# Task goal
Which lines in the data below contain the word "arrow"? Copy each of them.

Top of Task inputs

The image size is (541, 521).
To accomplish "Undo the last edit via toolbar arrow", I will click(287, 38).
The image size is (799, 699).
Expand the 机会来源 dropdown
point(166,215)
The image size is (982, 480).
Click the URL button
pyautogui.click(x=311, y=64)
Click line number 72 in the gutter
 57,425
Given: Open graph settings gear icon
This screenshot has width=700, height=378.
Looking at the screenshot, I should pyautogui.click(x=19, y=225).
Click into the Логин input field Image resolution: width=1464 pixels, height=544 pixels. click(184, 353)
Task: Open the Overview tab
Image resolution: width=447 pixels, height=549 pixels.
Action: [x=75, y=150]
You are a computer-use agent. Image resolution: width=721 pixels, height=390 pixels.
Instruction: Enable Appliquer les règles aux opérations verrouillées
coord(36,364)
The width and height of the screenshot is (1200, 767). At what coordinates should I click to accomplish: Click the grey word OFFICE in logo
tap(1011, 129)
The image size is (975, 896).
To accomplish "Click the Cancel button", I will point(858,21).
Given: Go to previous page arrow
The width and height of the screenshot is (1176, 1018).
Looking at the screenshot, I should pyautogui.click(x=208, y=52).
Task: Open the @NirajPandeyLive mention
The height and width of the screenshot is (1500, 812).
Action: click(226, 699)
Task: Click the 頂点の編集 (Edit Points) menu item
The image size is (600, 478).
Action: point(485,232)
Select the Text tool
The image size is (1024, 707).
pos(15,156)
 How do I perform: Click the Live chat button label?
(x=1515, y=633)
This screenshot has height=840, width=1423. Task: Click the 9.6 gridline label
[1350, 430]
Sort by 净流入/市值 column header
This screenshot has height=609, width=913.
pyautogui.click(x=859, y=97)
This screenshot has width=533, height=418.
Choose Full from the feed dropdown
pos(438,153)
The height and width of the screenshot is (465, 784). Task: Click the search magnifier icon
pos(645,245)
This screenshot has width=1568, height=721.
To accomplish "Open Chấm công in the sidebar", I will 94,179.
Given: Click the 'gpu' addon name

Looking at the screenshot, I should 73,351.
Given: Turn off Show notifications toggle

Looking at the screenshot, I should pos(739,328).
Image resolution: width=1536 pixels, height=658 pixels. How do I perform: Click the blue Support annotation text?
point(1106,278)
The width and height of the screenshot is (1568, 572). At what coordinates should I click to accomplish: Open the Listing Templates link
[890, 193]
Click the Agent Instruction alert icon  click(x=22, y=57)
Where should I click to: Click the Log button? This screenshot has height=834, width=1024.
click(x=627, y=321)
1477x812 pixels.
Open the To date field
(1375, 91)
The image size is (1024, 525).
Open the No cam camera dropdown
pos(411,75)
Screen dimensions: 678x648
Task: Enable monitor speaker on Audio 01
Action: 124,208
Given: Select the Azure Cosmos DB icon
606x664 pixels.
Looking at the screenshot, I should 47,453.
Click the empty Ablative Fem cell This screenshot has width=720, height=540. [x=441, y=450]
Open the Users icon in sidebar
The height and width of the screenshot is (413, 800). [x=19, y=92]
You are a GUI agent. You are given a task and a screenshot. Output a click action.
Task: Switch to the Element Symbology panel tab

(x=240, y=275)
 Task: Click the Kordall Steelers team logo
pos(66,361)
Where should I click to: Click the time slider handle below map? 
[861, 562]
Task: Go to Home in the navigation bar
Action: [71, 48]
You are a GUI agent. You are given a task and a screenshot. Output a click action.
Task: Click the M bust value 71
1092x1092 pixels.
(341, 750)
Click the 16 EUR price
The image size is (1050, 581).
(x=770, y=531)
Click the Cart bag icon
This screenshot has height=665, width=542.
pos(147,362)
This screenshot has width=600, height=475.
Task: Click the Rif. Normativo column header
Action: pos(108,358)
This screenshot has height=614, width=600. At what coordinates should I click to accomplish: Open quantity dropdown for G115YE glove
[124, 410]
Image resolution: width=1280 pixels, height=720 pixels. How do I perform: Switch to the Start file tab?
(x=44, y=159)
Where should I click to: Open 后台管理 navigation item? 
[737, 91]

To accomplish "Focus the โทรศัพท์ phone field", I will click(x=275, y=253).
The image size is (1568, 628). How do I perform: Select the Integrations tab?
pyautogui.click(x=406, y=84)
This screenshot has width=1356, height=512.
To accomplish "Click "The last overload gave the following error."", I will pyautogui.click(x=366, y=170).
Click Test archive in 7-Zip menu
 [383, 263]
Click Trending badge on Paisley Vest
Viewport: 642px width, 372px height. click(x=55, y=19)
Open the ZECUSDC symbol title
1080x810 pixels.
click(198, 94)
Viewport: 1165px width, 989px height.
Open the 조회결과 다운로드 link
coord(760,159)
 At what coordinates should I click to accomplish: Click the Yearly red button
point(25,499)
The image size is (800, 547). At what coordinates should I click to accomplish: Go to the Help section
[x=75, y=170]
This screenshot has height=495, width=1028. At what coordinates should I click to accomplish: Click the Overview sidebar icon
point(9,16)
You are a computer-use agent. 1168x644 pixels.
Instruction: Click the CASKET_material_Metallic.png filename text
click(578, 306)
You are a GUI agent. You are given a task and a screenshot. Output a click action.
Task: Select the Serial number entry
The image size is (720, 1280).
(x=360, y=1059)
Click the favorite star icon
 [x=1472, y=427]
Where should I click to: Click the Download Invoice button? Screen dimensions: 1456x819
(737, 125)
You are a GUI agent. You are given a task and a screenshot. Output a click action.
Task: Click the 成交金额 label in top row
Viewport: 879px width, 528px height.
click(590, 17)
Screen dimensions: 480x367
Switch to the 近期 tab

Bottom of Task inputs

# Result of the task
To accomplish "Undo the last edit via toolbar arrow", I will click(287, 38).
Given: Go to previous page arrow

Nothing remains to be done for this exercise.